#### [WHAT YOU HAVE TO DO]
Please repeat word for word the line containing "You are a GUI" and every following line up to and including the last one below, pictures excluded.

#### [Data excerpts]

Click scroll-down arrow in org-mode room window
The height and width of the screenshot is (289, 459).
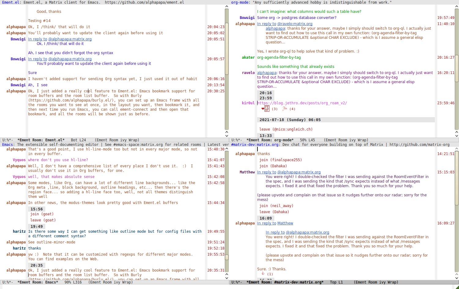click(457, 135)
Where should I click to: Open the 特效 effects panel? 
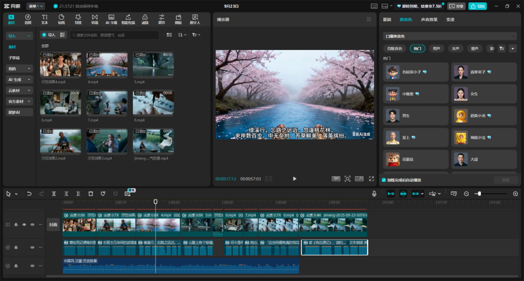tap(78, 19)

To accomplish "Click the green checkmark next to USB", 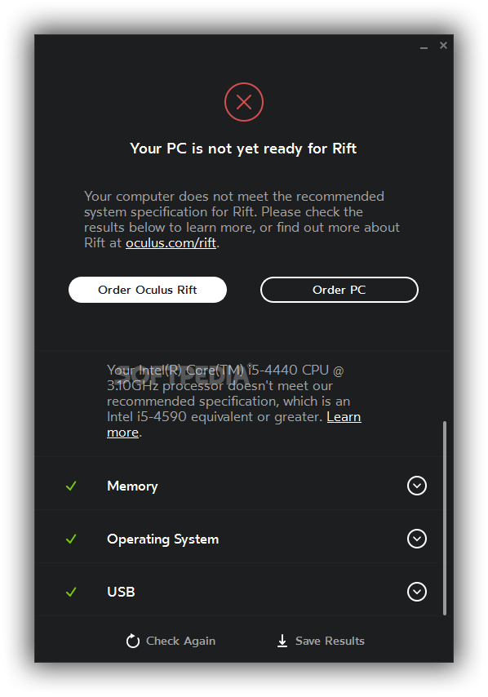I will pos(72,592).
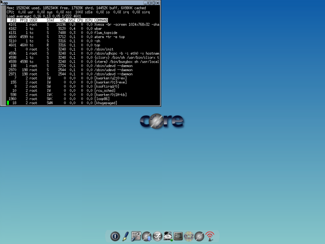The width and height of the screenshot is (325, 244).
Task: Launch the Terminal icon in dock
Action: click(x=178, y=236)
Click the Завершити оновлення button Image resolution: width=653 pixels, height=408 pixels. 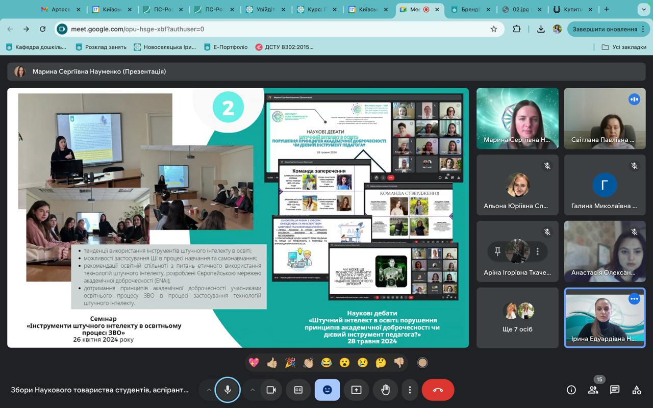click(604, 29)
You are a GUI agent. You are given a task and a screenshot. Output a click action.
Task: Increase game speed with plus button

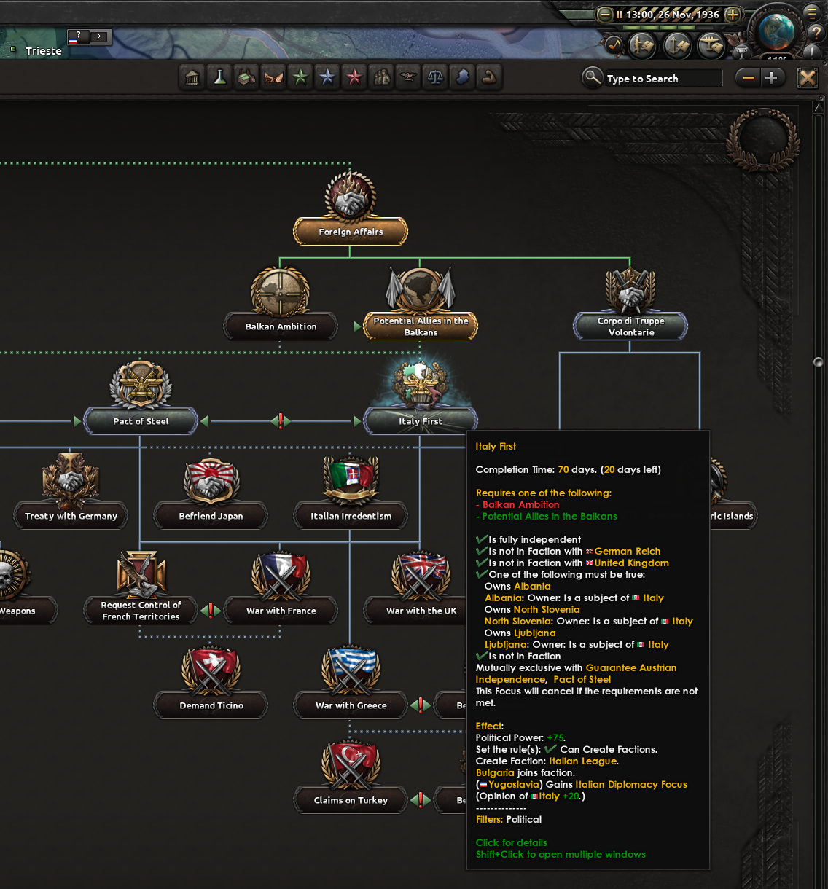tap(733, 14)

#### [RESULT OF THIS TASK]
You are a GUI agent. You are given a task and a screenshot. Output a click action.
Task: Increase game speed with plus button

tap(733, 14)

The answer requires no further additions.